On Wednesday evening, Vincent De Rivaz, Chief Executive of EDF Energy, was interviewed on the UK’s Sky News channel. It was the same day as the UK government announcing its latest nuclear power strategy.

The interview is worth watching because of the evasions and contradictions in what Mr De Rivaz said. Unfortunately they weren’t challenged by the interviewer so, in a short series, we're going to challenge them instead.

Answering the question about how his nuclear ‘renaissance’ will be funded (‘Will it happen with government subsidy?’), he said:

I’ve always said we don’t ask for taxpayers’ money. We don’t ask for government subsidy. I’ve always said that. I’m still saying that. I will continue to say that.
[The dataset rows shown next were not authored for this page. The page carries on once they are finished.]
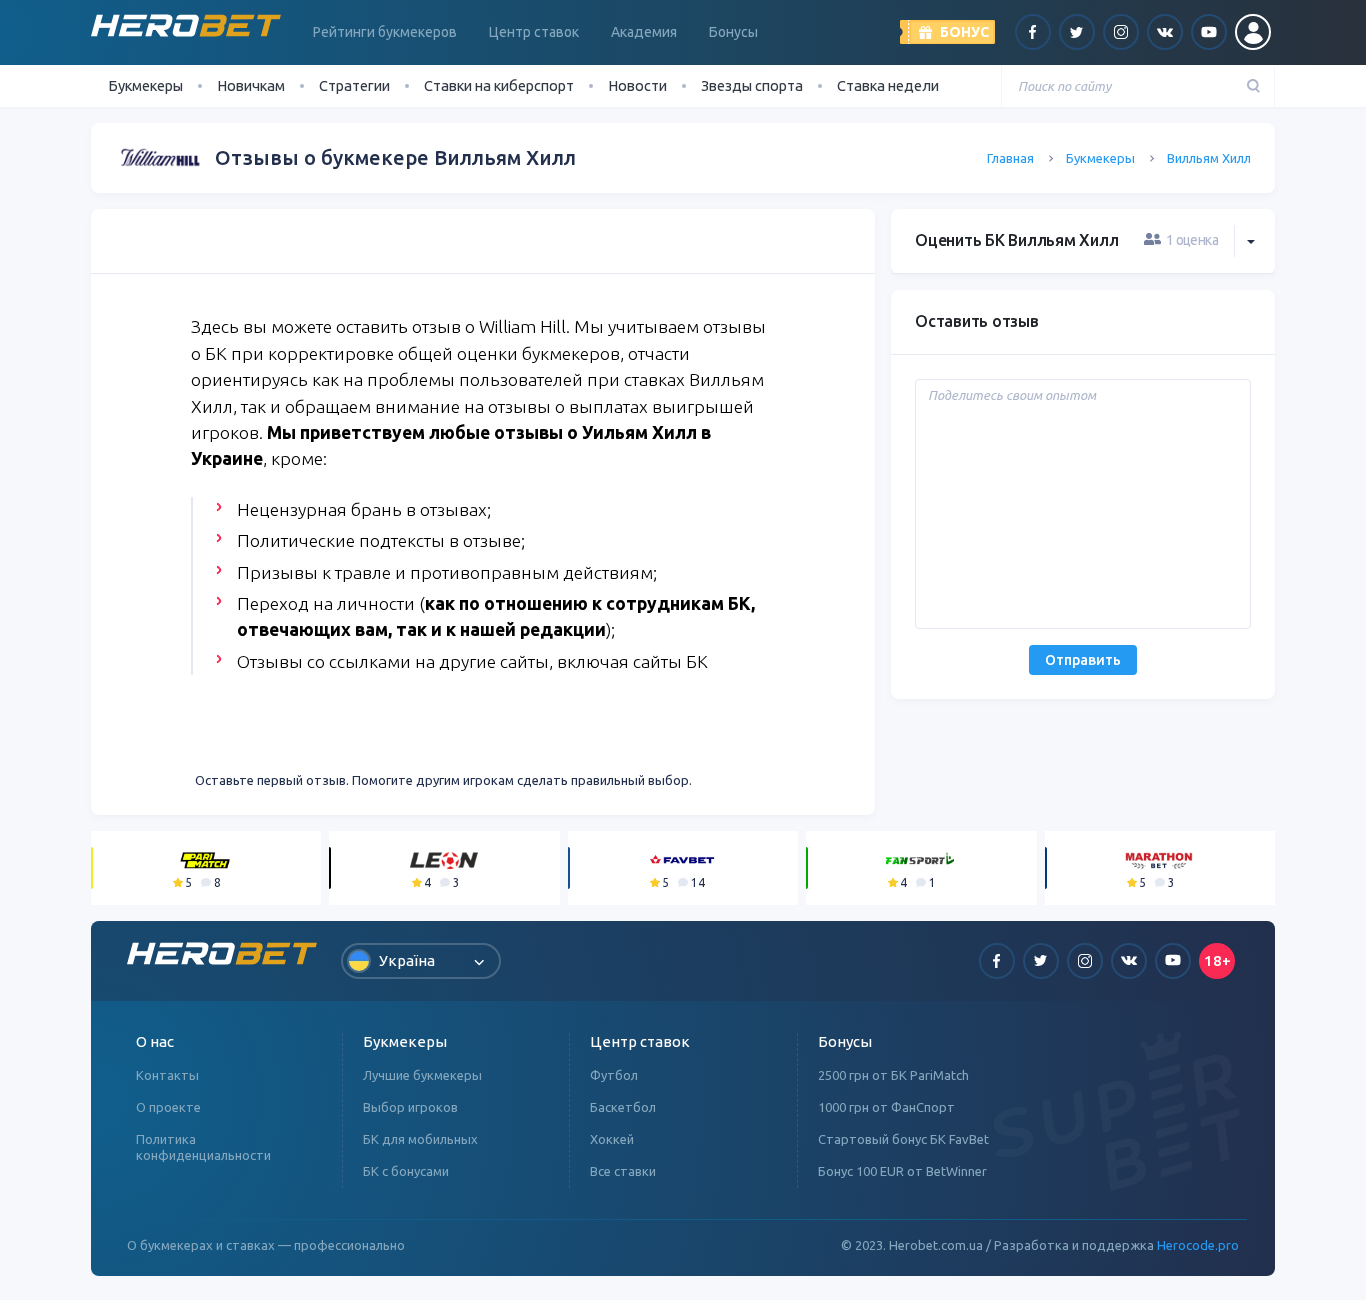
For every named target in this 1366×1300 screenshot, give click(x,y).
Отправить (1083, 660)
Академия (644, 32)
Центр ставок (534, 32)
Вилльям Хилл (1209, 158)
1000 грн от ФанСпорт (886, 1107)
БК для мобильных (420, 1139)
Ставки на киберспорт (499, 85)
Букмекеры (1100, 158)
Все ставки (623, 1171)
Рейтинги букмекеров (385, 32)
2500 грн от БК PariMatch (893, 1075)
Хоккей (612, 1139)
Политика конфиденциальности (203, 1147)
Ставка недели (888, 85)
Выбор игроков (410, 1107)
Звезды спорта (752, 85)
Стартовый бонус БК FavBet (903, 1139)
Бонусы (733, 32)
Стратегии (354, 85)
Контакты (167, 1075)
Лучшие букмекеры (422, 1075)
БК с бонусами (406, 1171)
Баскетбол (623, 1107)
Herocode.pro (1198, 1245)
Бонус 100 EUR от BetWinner (902, 1171)
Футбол (614, 1075)
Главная (1010, 158)
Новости (637, 85)
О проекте (168, 1107)
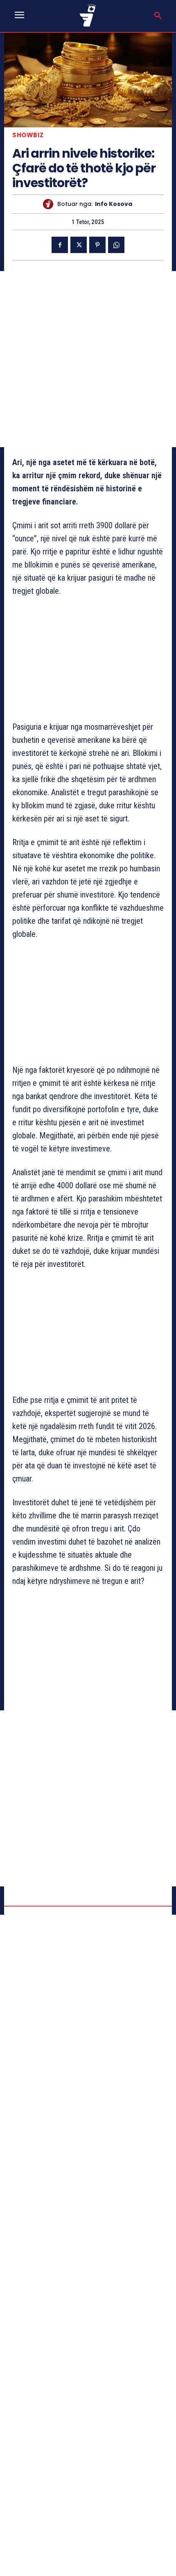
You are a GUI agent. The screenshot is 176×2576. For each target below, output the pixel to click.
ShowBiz (28, 135)
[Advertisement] (88, 359)
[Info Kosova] (50, 204)
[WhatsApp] (116, 245)
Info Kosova (113, 204)
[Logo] (88, 15)
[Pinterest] (97, 245)
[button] (158, 16)
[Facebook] (60, 245)
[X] (78, 245)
That’s pretty definite. And it’s a nice little piece of spin. Mr De Rivaz isn’t asking the British government to directly support EDF. No, he’s a little more subtle than that. What he actually asked in May this year was for the British government to fix the energy markets to make financial life easier for EDF…

New nuclear power stations will not be built in Britain unless the government provides financial support for the industry, the head of the country’s biggest nuclear generator has warned.

Vincent de Rivaz, chief executive of the UK subsidiary of EDF, told the Financial Times that a “level playing field” had to be created that would allow the nuclear industry to compete with other low-emission electricity sources such as wind power.

‘We believe nuclear is competitive,’ he said in the Sky News interview when he actually doesn’t believe anything of the kind. He believes it could be competitive but only with serious government intervention.